Demikian pula dengan gas alam Indonesia, sudahlah produksinya dimopoli swasta asing, sebagian besar hasilnya justru dijual ke luar negeri dengan kontrak-kontrak jangka panjang. Dari total produksi 459 juta BOE (barrel of oil equivalent) pada 2009, hampir 60% diekspor ke luar negeri yang terdiri dari gas alam (12%) dan dalam bentuk LNG 48%. Sisanya dibagi-bagi untuk industri (19%), PLN (10%), dan lain-lain. Padahal dengan jumlah tersebut, kebutuhan domestik sangat tidak memadai. Sejumlah industri menjerit-jerit kekurangan pasokan gas. Hal yang sama dialami PLN. Akibat kekurangan gas PLN terpaksa menggunakan minyak yang biaya produksinya jauh lebih mahal. Sumber energi seperti batubara justru juga sama, dimonopoli swasta. Dengan produksi sekitar 250 juta ton, 77 persen justru diekspor ke luar negeri. Kalaupun dijual ke dalam negeri termasuk kepada PLN dijual dengan harga internasional. Mahal dan langkanya sumber energi tersebut membuat biaya listrik dan harga-harga barang menjadi lebih mahal. Ujung-ujungnya rakyat yang menanggung akibatnya.
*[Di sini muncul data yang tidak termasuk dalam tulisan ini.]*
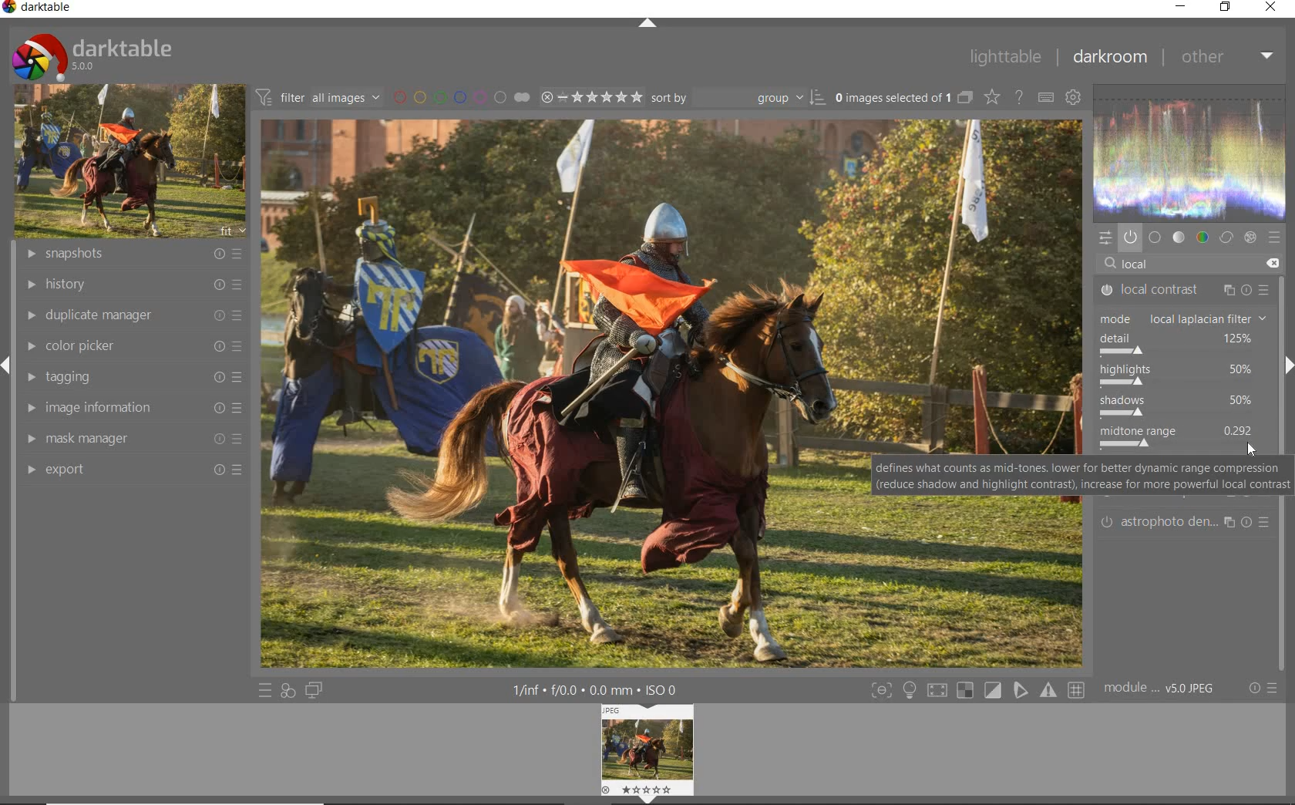  I want to click on base, so click(1155, 237).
Demikian pula dengan barang tambang lainnya seperti emas, perak, tembaga, timah dan nikel juga dimonopoli swasta. Sejumlah BUMN memang ikut menjamah kekayaan tersebut namun peran mereka makin terpinggirkan. Padahal jika barang tambang tersebut dikelola oleh negera maka kontribusi terhadap pendapatan negara akan sangat besar. Dari perhitungan data produksi barang tambang tahun 2008 untuk emas, perak dan biji besi, tembaga, timah, nikel, feronikel, dan batu bara dikalikan dengan harga masing-masing di pasar internasional maka kekayaan yang dapat diperoleh sebesar Rp 388 triliun. Jika ditambah dengan minyak dan gas maka nilainya mencapai Rp 1,031 triliun. Angka ini tentu lebih besar dibandingkan dengan kontribusi migas dan pertambangan pada APBN 2008 sebesar Rp 365 triliun. Bahkan nilai tersebut lebih besar dari APBN 2008 sendiri yang besarnya hanya Rp 962.5 triliun (sumber: Evaluasi Kinerja Sektor SDM, 2008, Kementerian ESDM).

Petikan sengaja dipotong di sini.